At Chili Piper, a software firm that automates scheduling for sales and marketing professionals, every one of its 31 employees work remotely, including CEO Nicolas Vandenberghe.
“We’ve committed to hiring talent without regard to their physical location,” he says.
The company makes heavy use of tools such as Slack and Zoom for collaboration and keeping employees connected, says Vandenberghe. All 31 employees participate in weekly video meetings via Zoom to get the latest company updates.
To help employees avoid feeling isolated, Chili Piper also rents employees space in coworking offices such as those operated by WeWork.
Lewis says the challenges remote workers face are often exacerbated by managers who haven’t been trained in managing people from a distance. Often, these managers may be skeptical that teleworkers are actually working.
“Some managers still believe teleworking is really a dodge for taking care of kids or goofing off,” he says.
This level of distrust can end up doing real harm to the relationship between remote workers and the company, says Lewis. Trained managers, in comparison, understand how to give remote workers the opportunity to demonstrate that they’re productive and successful, he says.

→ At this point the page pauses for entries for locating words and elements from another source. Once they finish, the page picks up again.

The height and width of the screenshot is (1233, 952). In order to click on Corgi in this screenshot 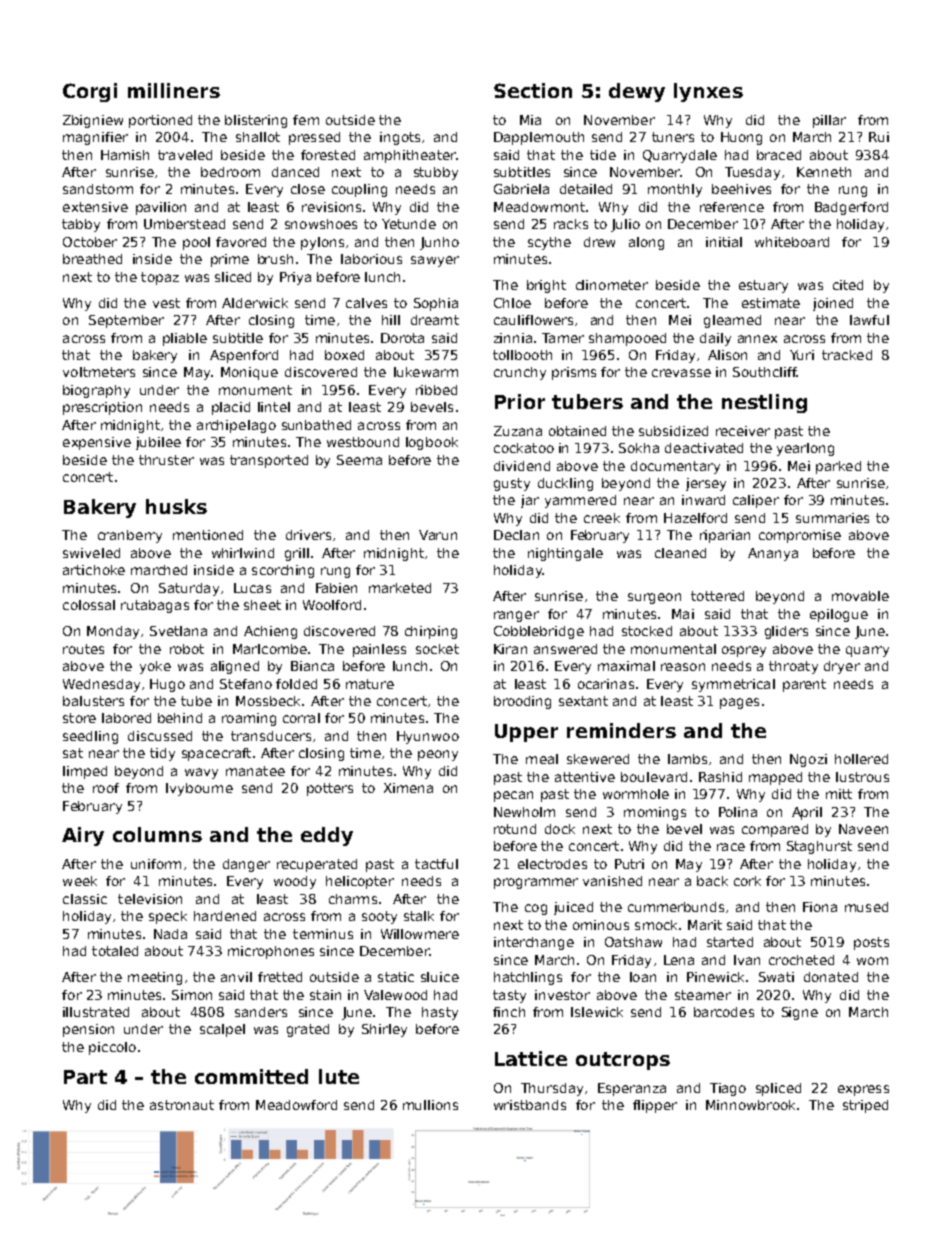, I will do `click(90, 92)`.
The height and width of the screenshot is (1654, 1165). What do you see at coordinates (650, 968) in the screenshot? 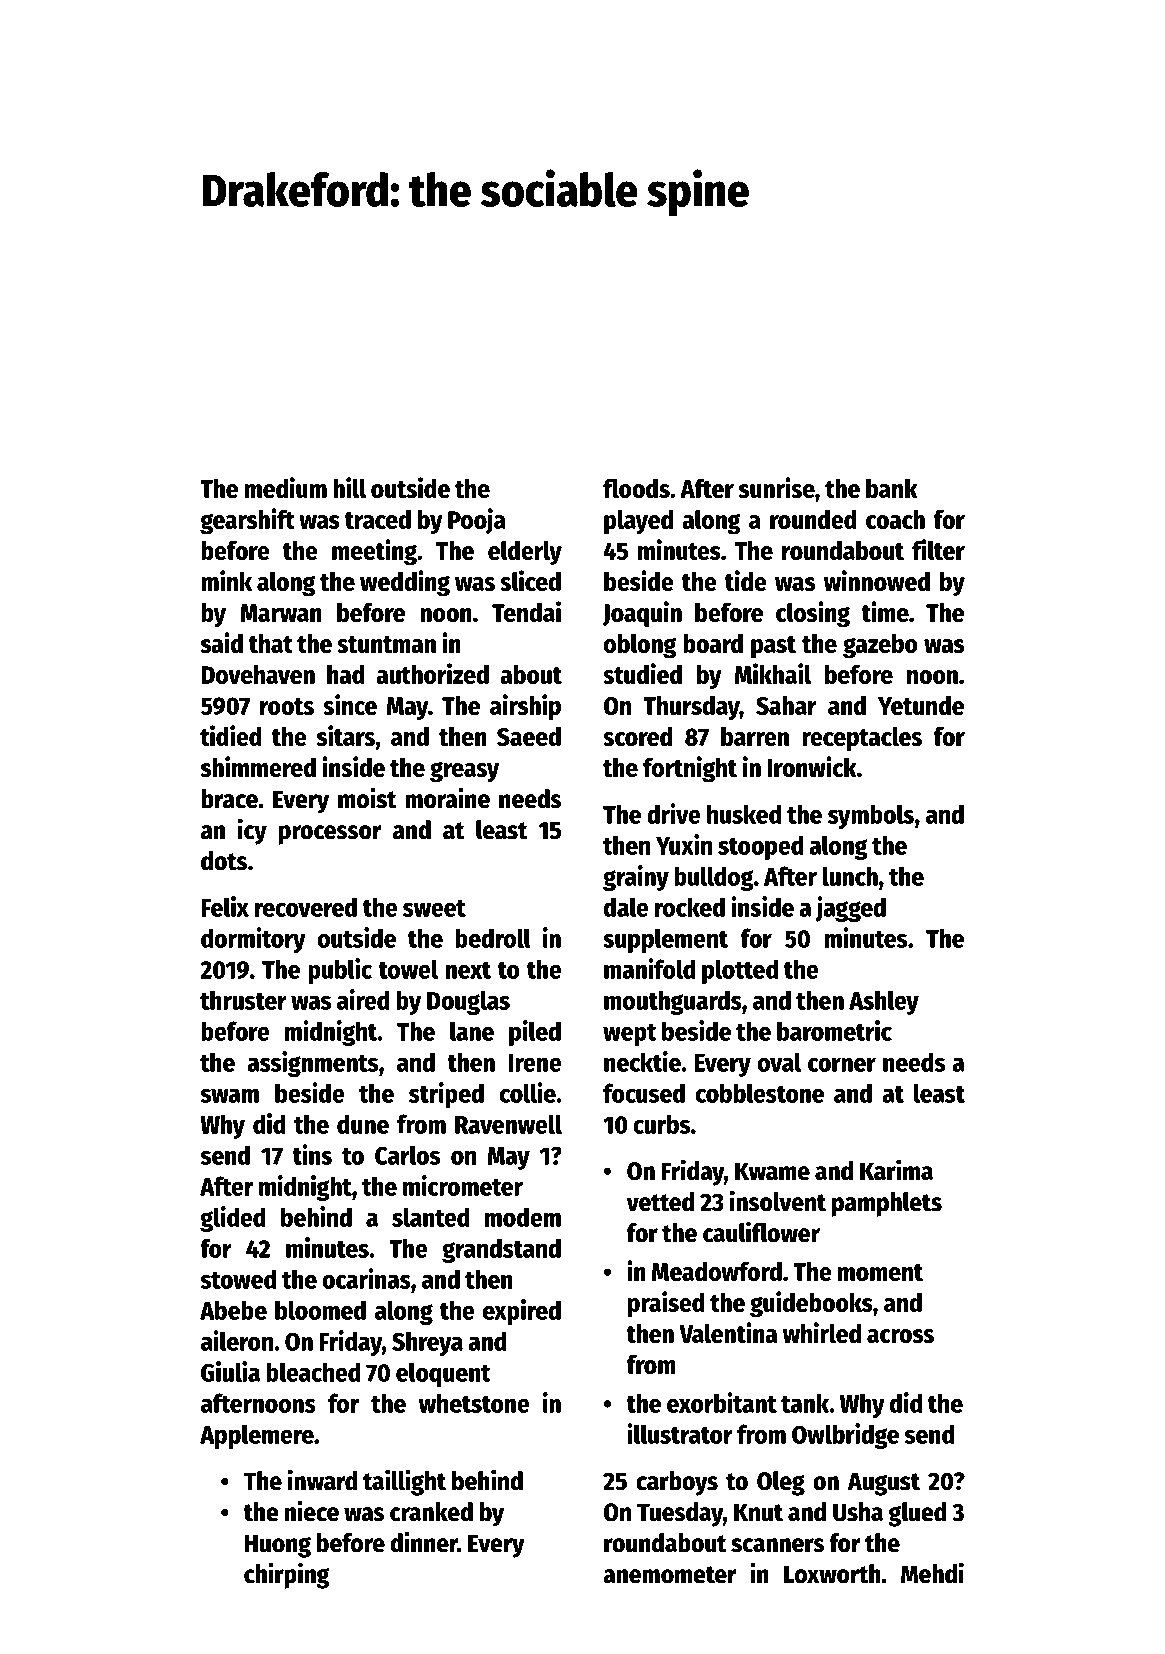
I see `manifold` at bounding box center [650, 968].
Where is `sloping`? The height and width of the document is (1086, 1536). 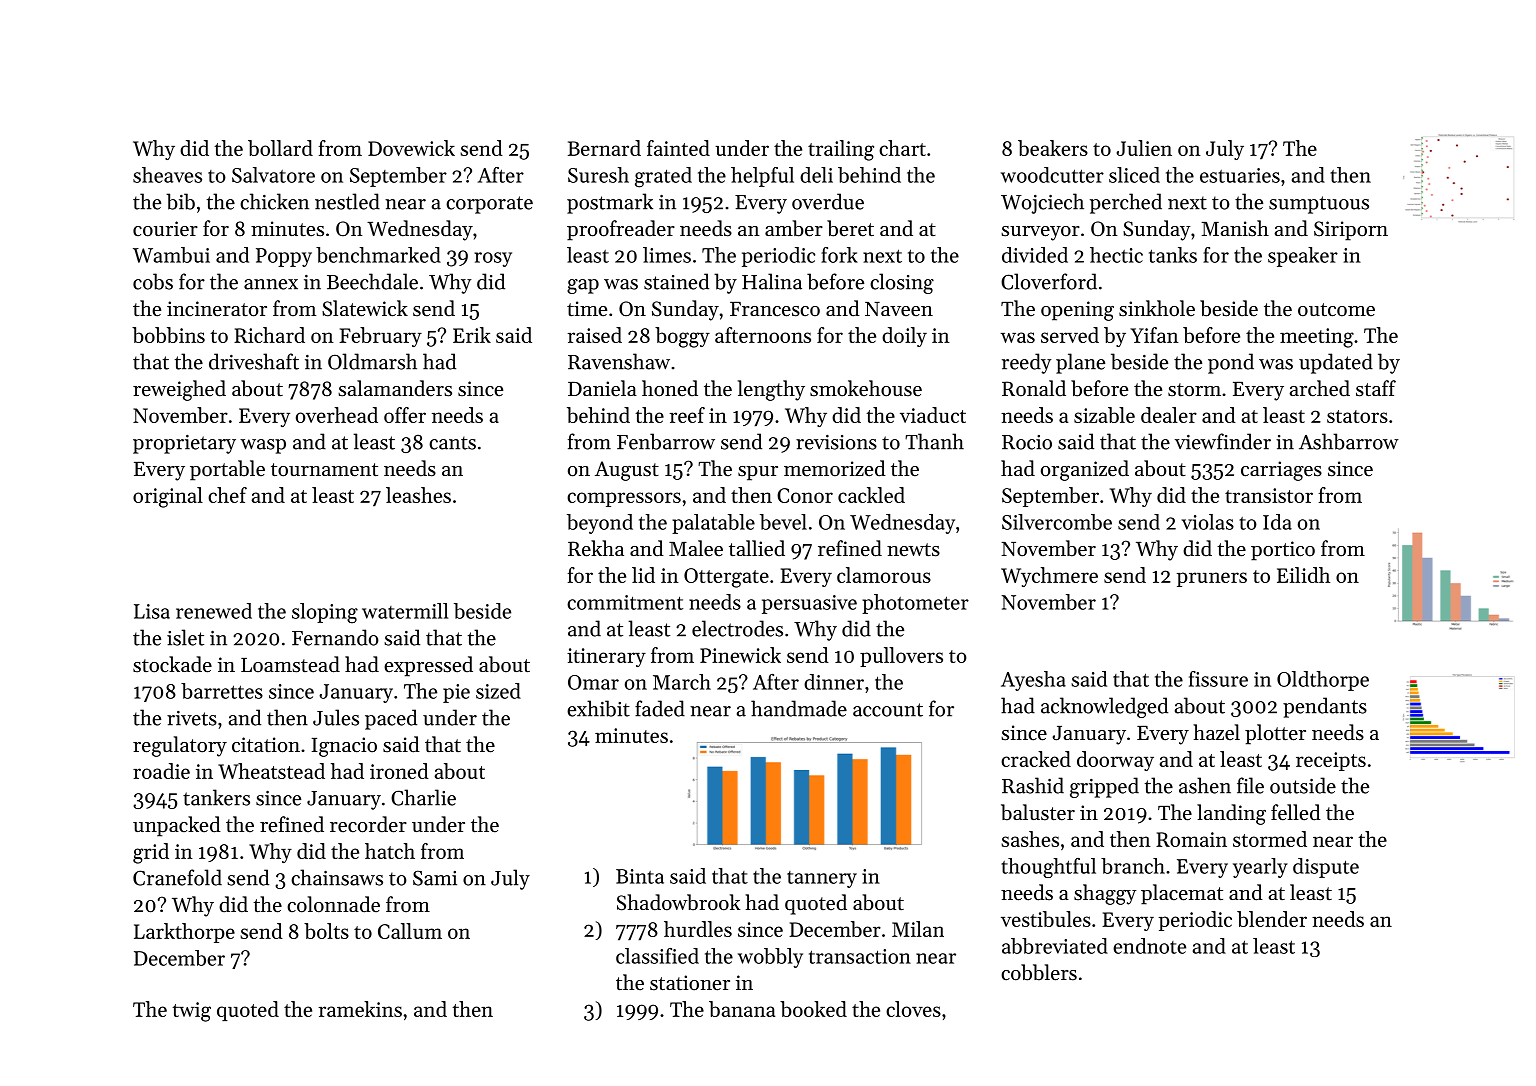
sloping is located at coordinates (325, 613).
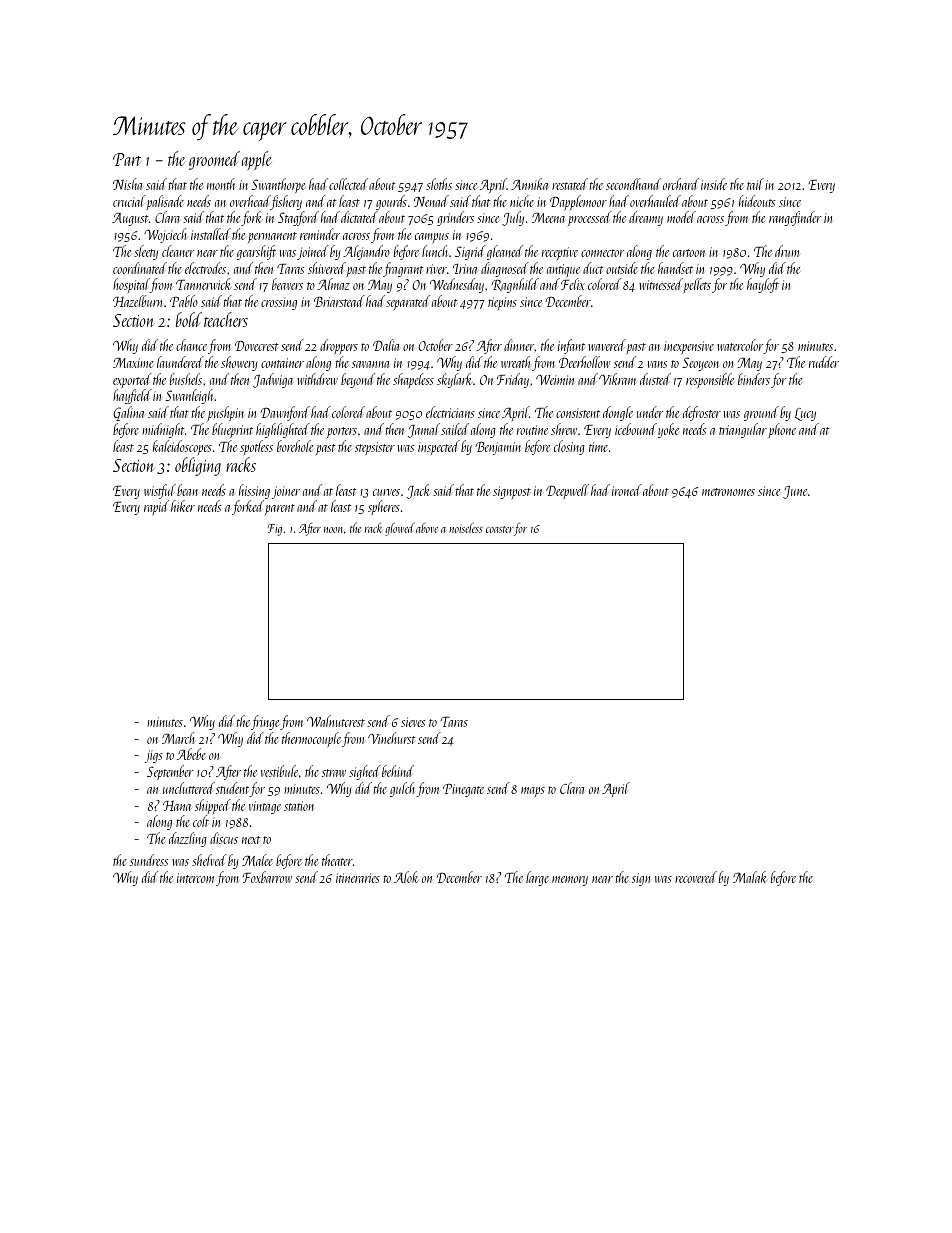  What do you see at coordinates (795, 492) in the screenshot?
I see `June` at bounding box center [795, 492].
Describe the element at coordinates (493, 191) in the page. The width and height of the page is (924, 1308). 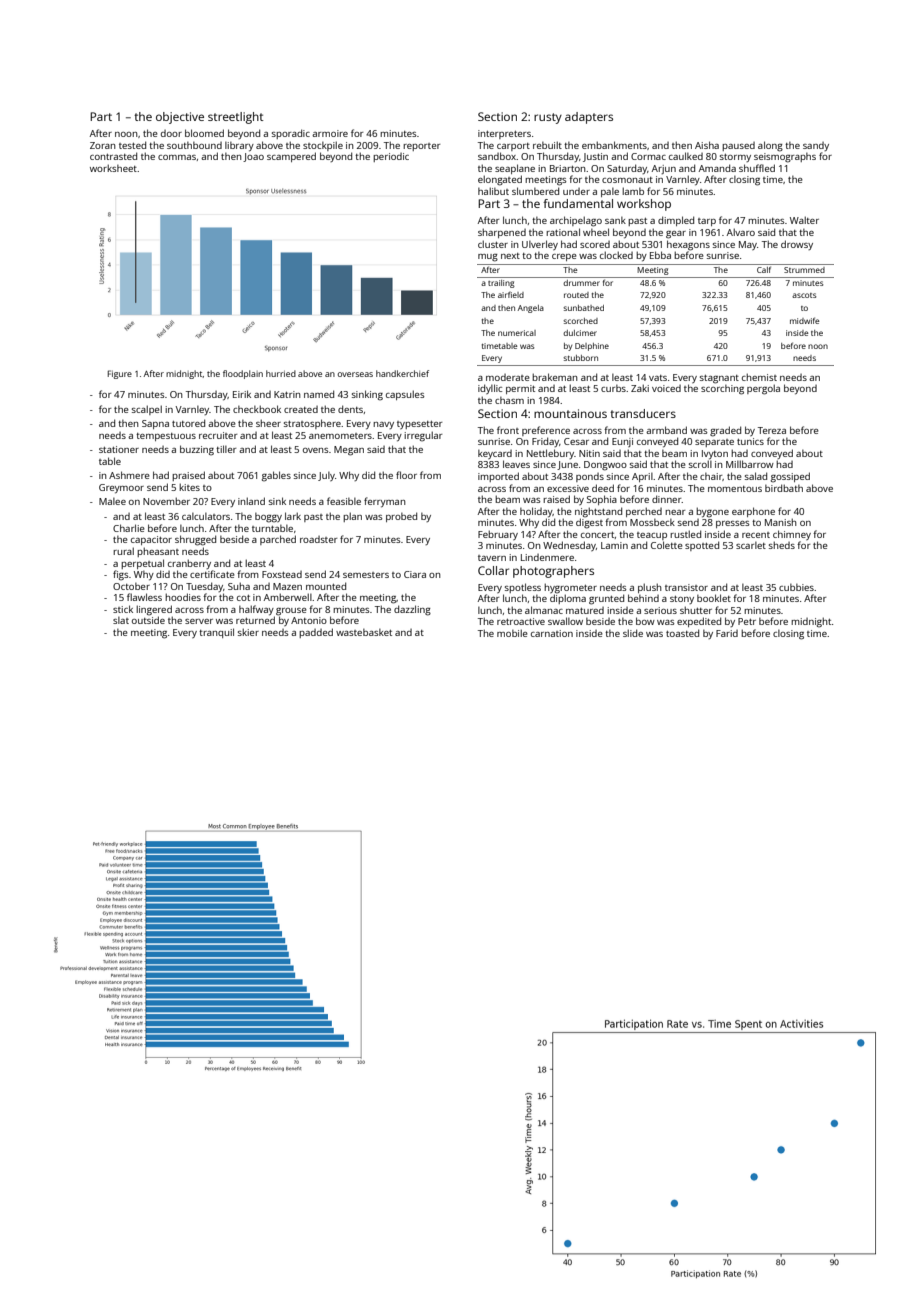
I see `halibut` at that location.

“It’s not about having creepy webcams to spy on these employees, but helping managers successfully lead remote teams,” says Lewis.
Remote workers should also be prepared to make changes on their own to combat feelings of isolation. Schawbel says he learned to build in face-to-face meetups during each workday to ensure he wasn’t spending all of his hours alone in front of a screen.
“I started scheduling my days so I was regularly meeting other people, whether it was coffee with friends, lunches with clients or business partners, what-have-you,” he says. “I got very strict about blocking off time for those meetups, because it’s very easy to fall into that trap of working all the time without realizing you’re shutting yourself off from the outside world.”